Add Two Numbers

You are given two non-empty linked lists representing two non-negative integers. The digits are stored in reverse order, and each of their nodes contains a single digit. Add the two numbers and return the sum as a linked list.

You may assume the two numbers do not contain any leading zero, except the number 0 itself.

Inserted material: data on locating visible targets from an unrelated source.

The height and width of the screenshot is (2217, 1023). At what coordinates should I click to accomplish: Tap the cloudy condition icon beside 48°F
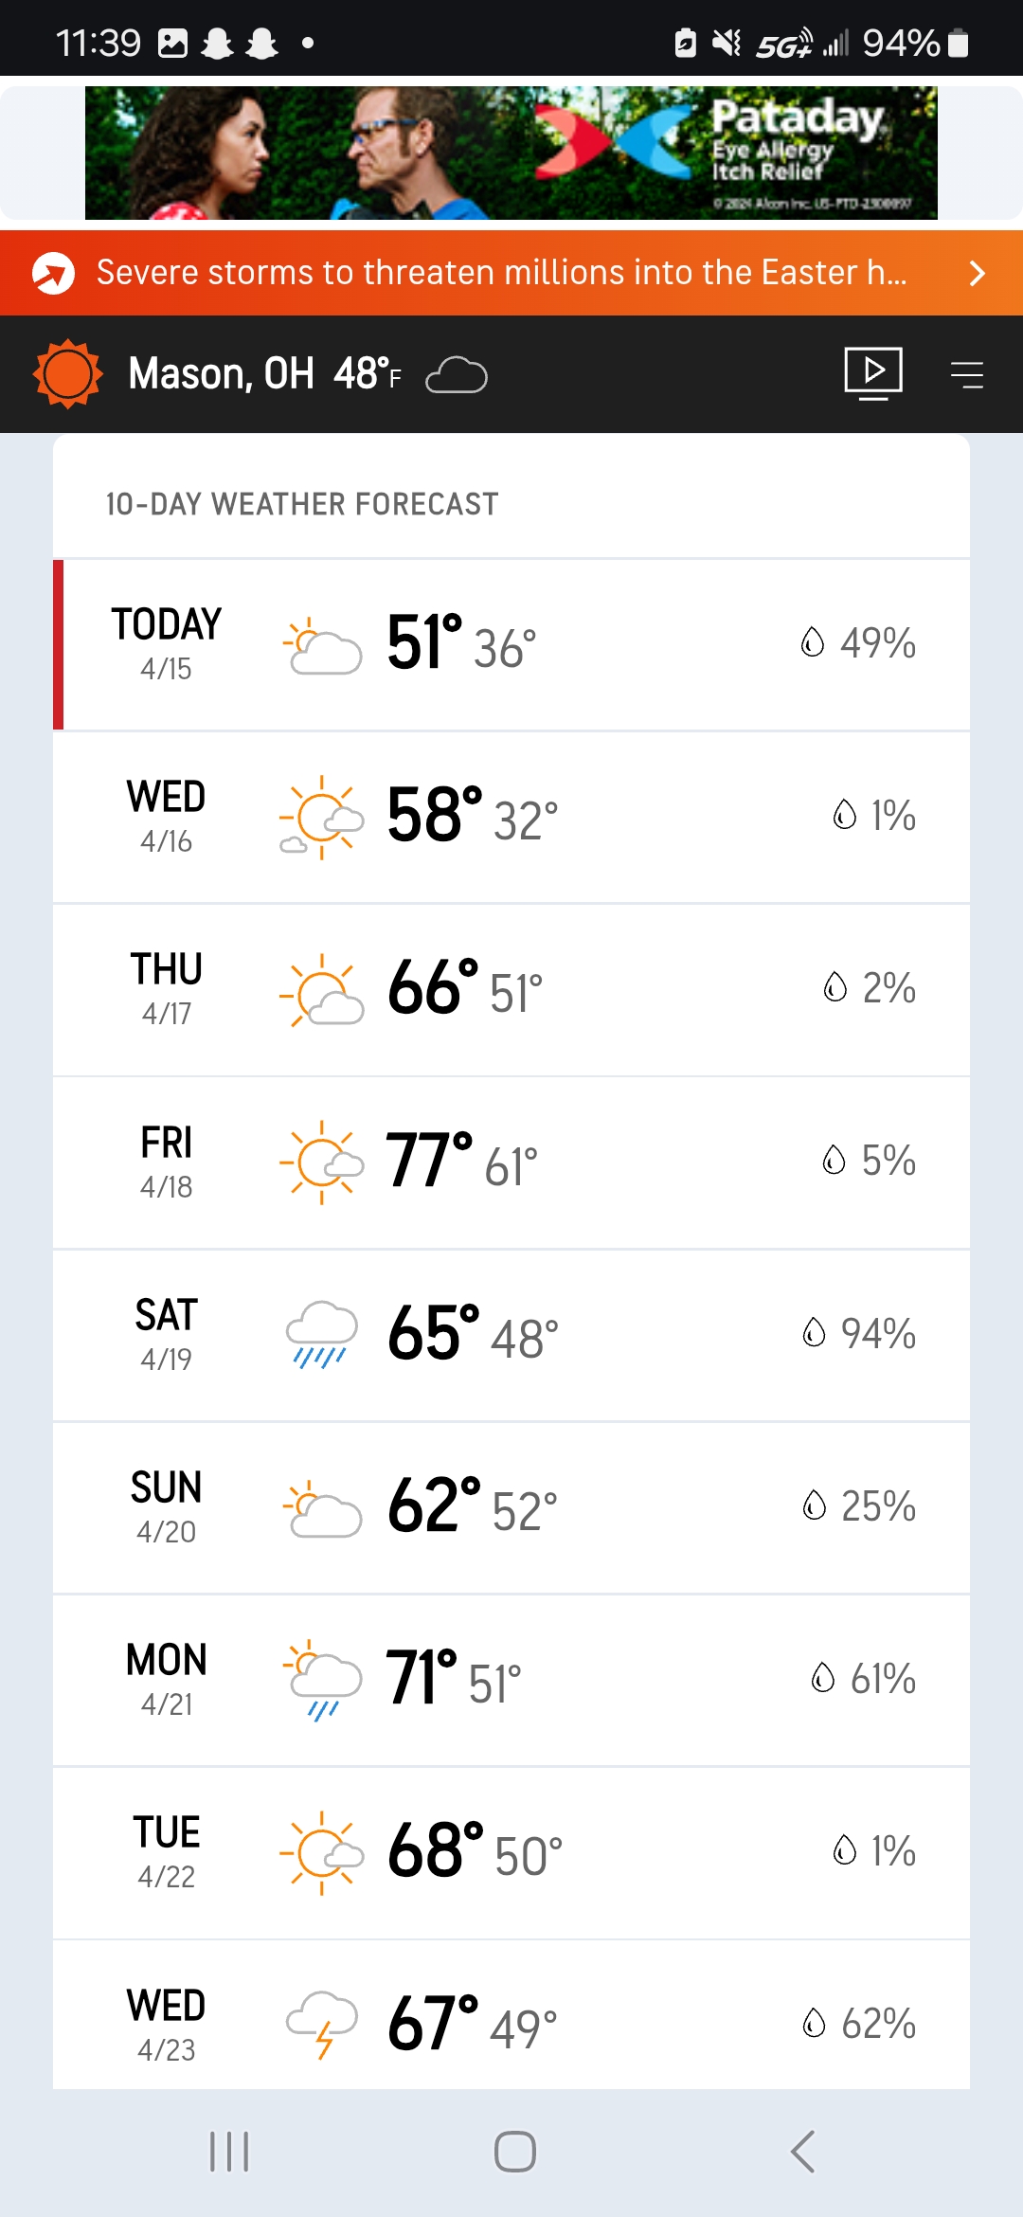457,375
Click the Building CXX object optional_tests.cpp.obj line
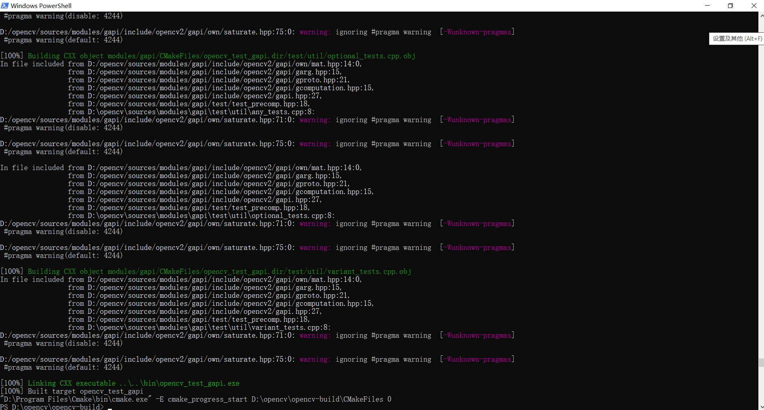764x410 pixels. pyautogui.click(x=208, y=55)
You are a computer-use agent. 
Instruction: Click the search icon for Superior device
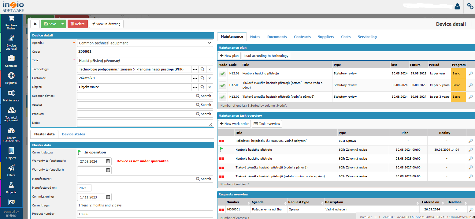203,96
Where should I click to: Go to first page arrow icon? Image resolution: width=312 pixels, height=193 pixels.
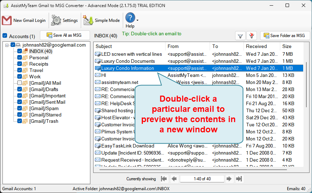(x=164, y=179)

给定两个表示两个非负整数的非空链表。这些数字以反向顺序存储，每个节点都包含一个数字。将这两个数相加，并以链表的形式返回它们的和。

假设这两个数字不包含任何前导零，除了数字0本身。

 

Example 1:

Input: l1 = [2,4,3], l2 = [5,6,4]
Output: [7,0,8]
Explanation: 342 + 465 = 807.

Example 2:

Input: l1 = [0], l2 = [0]
Output: [0]

Example 3:

Input: l1 = [9,9,9,9,9,9,9], l2 = [9,9,9,9]
Output: [8,9,9,9,0,0,0,1]

 

Constraints:

• The number of nodes in each linked list is in the range [1, 100].
• 0 <= Node.val <= 9
• It is guaranteed that the list represents a number that does not have leading zeros.

 

public class ListNode {
    int val;
    ListNode next;
    ListNode() {}
    ListNode(int val) { this.val = val; }
    ListNode(int val, ListNode next) { this.val = val; this.next = next; }
}

public ListNode addTwoNumbers(ListNode l1, ListNode l2) {
    ListNode list = new ListNode(-1);
    ListNode current = list;
    int carry = 0;
    while (l1 != null || l2 != null) {
        int d1 = l1 == null ? 0 : l1.val;
        int d2 = l2 == null ? 0 : l2.val;
        int sum = d1 + d2 + carry;
        carry = sum >= 10 ? 1 : 0;
        current.next = new ListNode(sum % 10);
        current = current.next;
        if (l1 != null)
            l1 = l1.next;
        if (l2 != null)
            l2 = l2.next;
    }
    if (carry == 1)
        current.next = new ListNode(1);
    return list.next;
}

时间复杂度为O(n)，空间复杂度为O(n)。